Tokens are created by a tokenizer, a separate algorithm that runs before the neural network ever sees your text. The most common approach today is Byte Pair Encoding (BPE), used by GPT, Claude, and Llama. BPE starts with individual characters (or bytes) and iteratively merges the most frequent pairs into new tokens. After enough merges, common words like "the" or "and" become single tokens, while rare or specialized words get split into subword pieces. The word "tokenization" itself might become "token" + "ization" or "token" + "iz" + "ation" depending on the specific tokenizer. This subword approach is what makes modern models handle misspellings, neologisms, and code reasonably well — they never encounter a truly "unknown" word, just unfamiliar combinations of known pieces.
Different models use different tokenizers with different vocabularies, and this matters more than most people realize. GPT-4's tokenizer (cl100k) has around 100,000 token types. Claude's tokenizer is different. Llama uses yet another. The same English sentence can tokenize to a different number of tokens depending on which model you are using, which directly affects context window usage and API costs. Code tends to be less token-efficient than prose because variable names and syntax tokens may not appear frequently enough in training data to earn their own vocabulary entry. Non-English languages vary wildly — languages with Latin scripts generally tokenize almost as efficiently as English, but Chinese, Japanese, Korean, Arabic, and Hindi often require more tokens per equivalent meaning because their characters may not have been as heavily represented during tokenizer training.
The tokenizer's vocabulary size creates a real engineering trade-off. A larger vocabulary means common words and phrases get their own dedicated tokens, so your text compresses into fewer tokens (cheaper, faster, fits more in context). But a larger vocabulary also means a bigger embedding table at the model's input and output layers, which increases model size and memory usage. The embedding table for a vocabulary of 100,000 tokens at a model dimension of 4,096 is already 400 million parameters — a nontrivial chunk of a smaller model. This is why vocabulary sizes tend to cluster in the 32K–128K range: it is the sweet spot between compression efficiency and parameter overhead.

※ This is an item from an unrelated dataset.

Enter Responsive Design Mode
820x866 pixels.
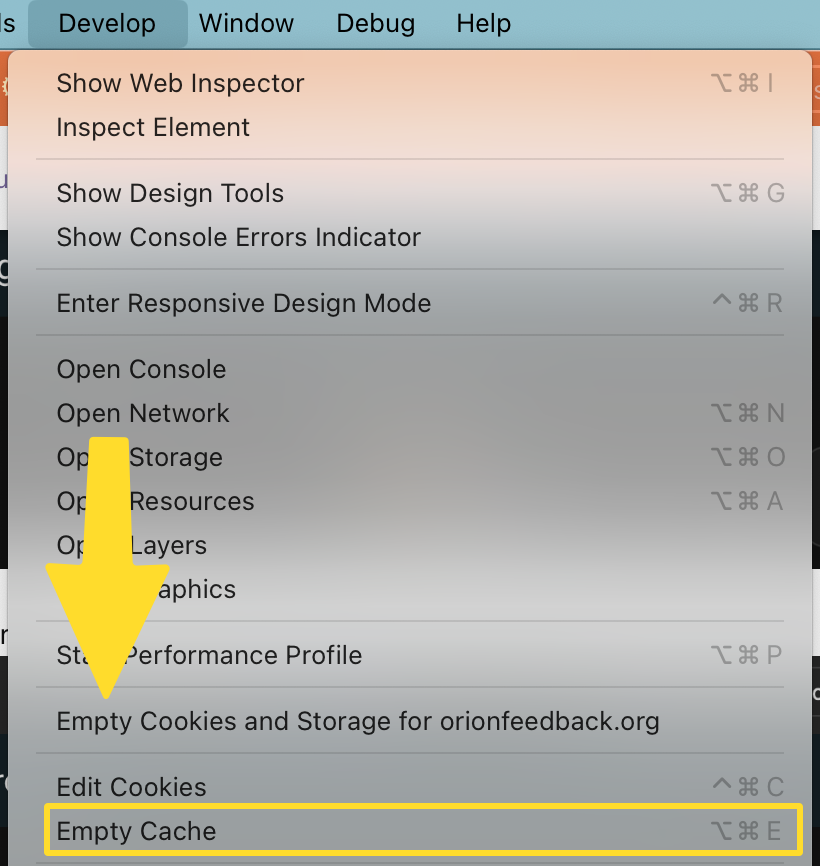pos(243,303)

When providers advertise context windows — 8K, 128K, 1M tokens — those numbers include everything: your system prompt, your conversation history, any documents you paste in, and the model's own response. A common developer mistake is stuffing the context window full of reference material and leaving too few tokens for the model to generate a substantive reply. Most APIs let you set a max_tokens parameter for the response, but if your input already consumed most of the context window, the model may truncate its thinking or refuse to answer. In practice, you want to budget: know your model's context limit, estimate your input size (the 3/4 word rule is a rough guide — for precision, use the provider's tokenizer library), and reserve enough room for the output you need.
There is also a cost dimension most people underestimate. Output tokens are typically 3–5x more expensive than input tokens on API pricing tiers, because generating each output token requires a full forward pass through the model, while input tokens can be processed in parallel. This asymmetry means that a chatbot giving long, verbose answers costs dramatically more than one trained to be concise. It is also why techniques like prompt caching (reusing the processed input tokens across multiple requests) can cut costs significantly for applications that share a common system prompt or document context across many queries. Understanding the token economics is not just academic — it is the difference between an AI feature that costs $50/month to run and one that costs $5,000.